Giter Club home page Giter Club logo

Comments (6)

cadop avatar cadop commented on May 13, 2024

@mariuszhermansdorfer thanks for taking the time to provide the links.

If you could let me know which configuration you think is the most beneficial speedup for you application I can make a specific function/interface for it (assuming you don't want to add one in the C++ source yourself).
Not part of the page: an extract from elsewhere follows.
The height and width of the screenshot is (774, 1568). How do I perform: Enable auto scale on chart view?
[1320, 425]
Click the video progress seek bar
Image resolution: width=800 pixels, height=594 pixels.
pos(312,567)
If it does give some meaningful performance difference i'll try to roll out the interface as you suggested into its own function (explanation below).

There are a few aspects to adding these to the core API:

Speed:

  1. The streaming rays don't guarantee order, so the user would need to do their own sorting and ID checks (inside python or c#), which especially for the python interface will remove any performance benefit.

The implementation of the stream ray query functions may re-order rays arbitrarily and re-pack rays into ray packets of different size. For this reason, callback functions may be invoked with an arbitrary packet size (of size 1, 4, 8, or 16) and different ordering as specified initially. For this reason, one may have to use the rayID component of the ray to identify the original ray, e.g. to access a per-ray payload.

  1. It was a while ago, but we did test the speed differences and it was difficult to see a performance difference. In particular, users should be using:
    std::vector<char> EmbreeRayTracer::Occlusions(
    const std::vector<std::array<float, 3>>& origins,
    const std::vector<std::array<float, 3>>& directions,
    float max_distance, bool use_parallel)
    {
    Because this parallelizes the rays into chunks and scales to the number of cores on the users computer, we found it to be faster than trying to use the streaming rays.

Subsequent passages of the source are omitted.